Why Our Company Still Uses Python for Development

My booklet: (Beginner’s Guide to Quantitative Stock Analysis with Python), original price299, limited time special price of 2 cups of coffee, price will increase by 10 yuan after reaching 100 people.

Author: Wada Xiwa

https://www.zhihu.com/question/278798145/answer/3416549119

Why Our Company Still Uses Python for Development

In recent years, I have often seen some large companies that heavily used Python migrating to other language technology stacks. However, what about those small companies/small teams?

I have always wanted to understand how those companies that still insist on using Python and have a certain scale of business use the Python technology stack for development, what difficulties/lessons they encounter, and what excellent experiences they have?

By chance, I saw a response to the question “Why do software companies rarely use Python for web development?” on Zhihu, and I would like to share it with everyone.

Why Our Company Still Uses Python for Development

Author: Wada Xiwa

(https://www.zhihu.com/question/278798145/answer/3416549119)

Response:

I have been using Python for over 10 years now. The longest-running project I maintain has an annual transaction volume of several hundred million yuan and is an e-commerce platform. The concurrency is not high, usually around dozens, but during holidays it can exceed 100. At peak times, I have never seen it reach 200. The total number of orders in the database is around 50 million, increasing by tens of thousands every day. The project has been running for seven or eight years, still using Python 2.7 + Django 1.8, with no plans to upgrade.

Currently, we have 1 server with 4 cores and 8GB, and 3 servers with 8 cores and 16GB on Alibaba Cloud. The database and Redis are also hosted on Alibaba Cloud, costing about 50,000 yuan a year. We use Qiniu for CDN, which also costs several tens of thousands a year. There are three programmers, including myself, maintaining it, and we are adding new features almost every week. After several years of adjustments, effective code is estimated to be less than 70%, with some code not being used due to business reasons.

In 2021, we developed another system using Python 3.8 + Django 3, which usually has low traffic but spikes during holidays. So far, the highest record is 350 orders per minute, with a daily total of 150,000 orders, generating approximately 15 million in transaction volume that day. Normally, we have two servers with 8 cores and 16GB, and during holidays, we scale up to 6 servers, with temporary upgrades for the database and others. There are four programmers, including myself, maintaining it.

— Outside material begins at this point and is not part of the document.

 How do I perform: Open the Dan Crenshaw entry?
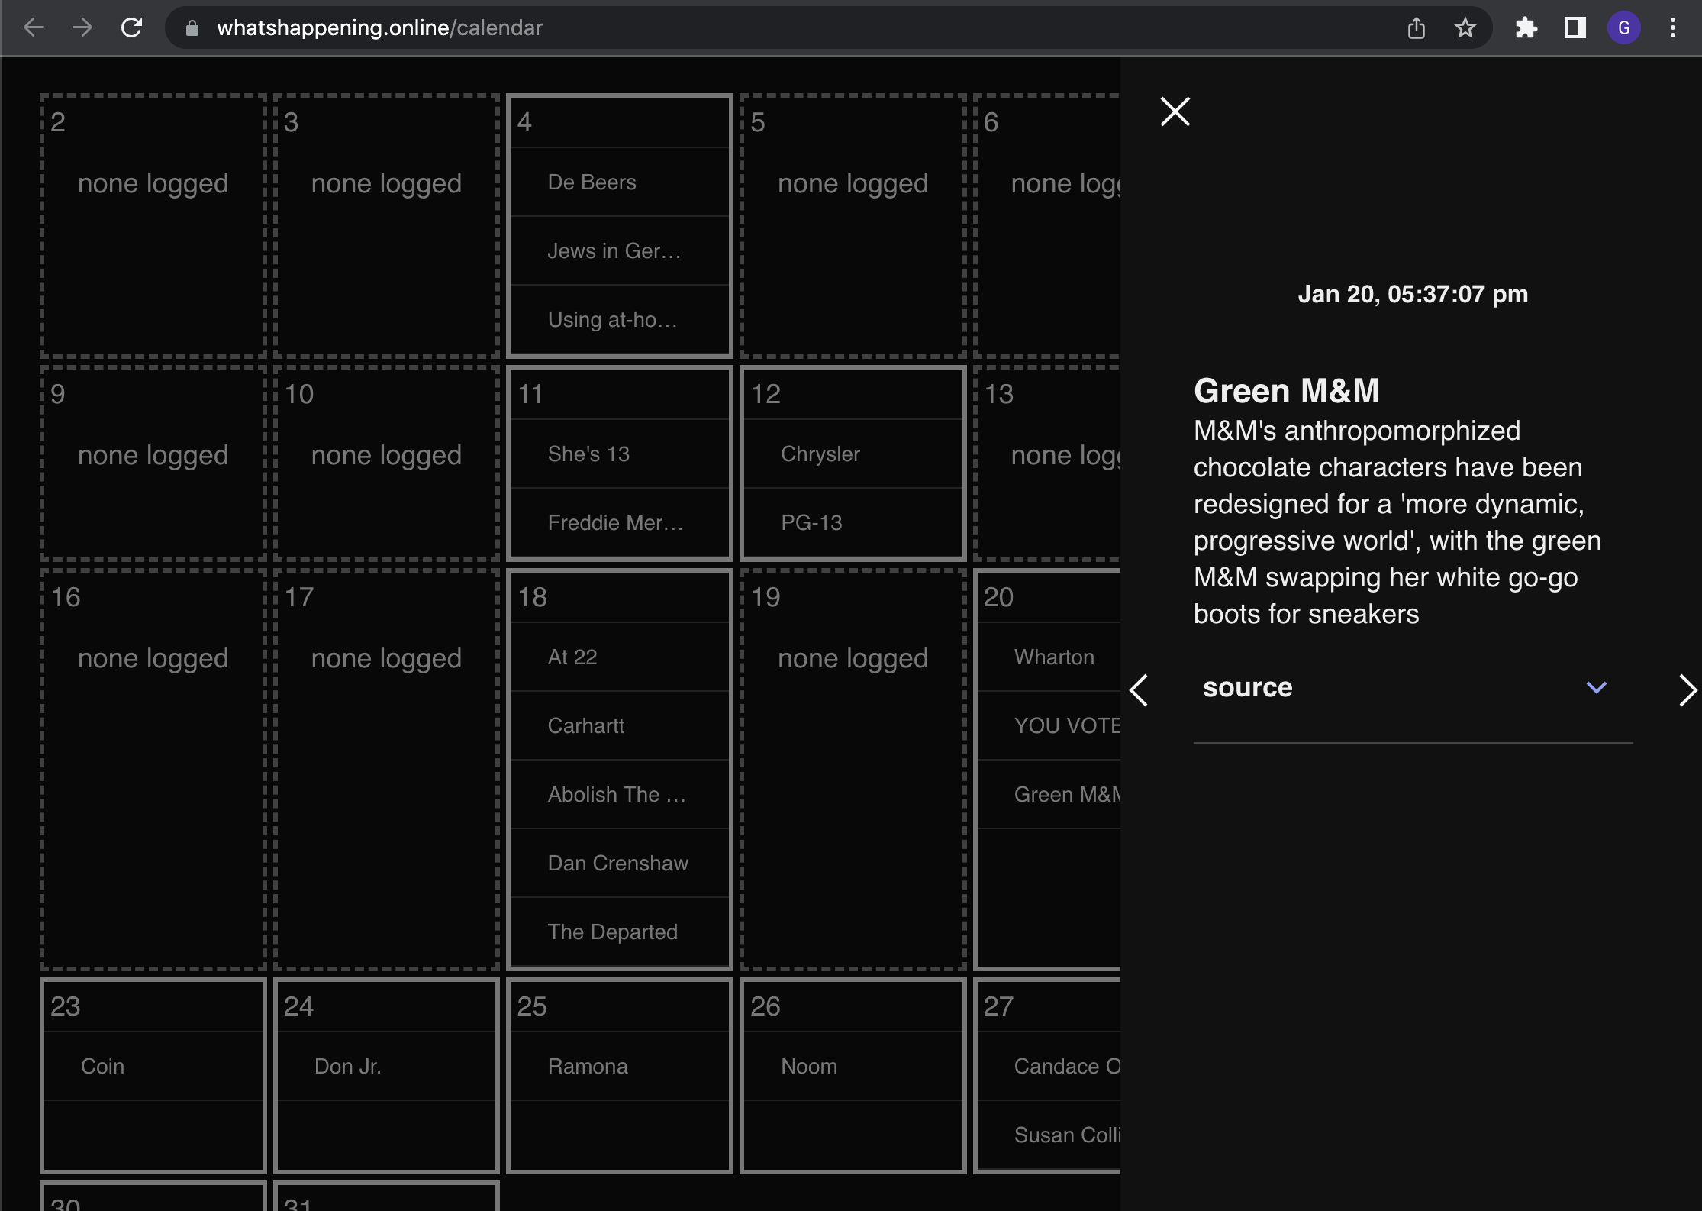click(619, 863)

We also have a few smaller projects that haven’t gained much traction, typically with two people responsible for one project, and one person handling two projects in a cross-functional manner.

Currently, the entire company’s backend technology stack is Python + Django + Gunicorn (with a small project using Tornado). The company has accumulated some foundational frameworks based on Django, and the staff is not large, with about 14-15 programmers who are generally familiar with this framework. Newcomers usually go through a process of strengthening their Python fundamentals -> learning Django -> learning the company’s framework -> entering project development.

The company places more emphasis on naming conventions, styles, etc., and pays more attention during code reviews. After becoming familiar, everyone has developed a good tacit understanding, so the drawbacks of Python as a dynamic language have not been significantly manifested.

In the early days, due to lack of experience, we encountered crashes when concurrency increased slightly. Later, we upgraded the database (which was originally self-built) and implemented some Redis caching, which has significantly reduced such occurrences.

Some queries constructed by Django are overly complex or not optimized, leading to slow queries. The current solution is to regularly monitor slow logs and find the code that needs optimization. The database also needs to be upgraded according to business needs. This is actually the same for any language.

I have encountered most programming languages, but I feel that Python allows me to express my intentions to the computer as easily as my mother tongue.

From my perspective, once programmers become familiar with Python, they only need to understand the business and convert requirements into code without spending too much time on the technical aspects. Python has a rich library ecosystem, and most problems encountered have existing solutions. Django’s ORM is also excellent, allowing programmers to operate the database conveniently without worrying about table structure changes, complex queries, etc.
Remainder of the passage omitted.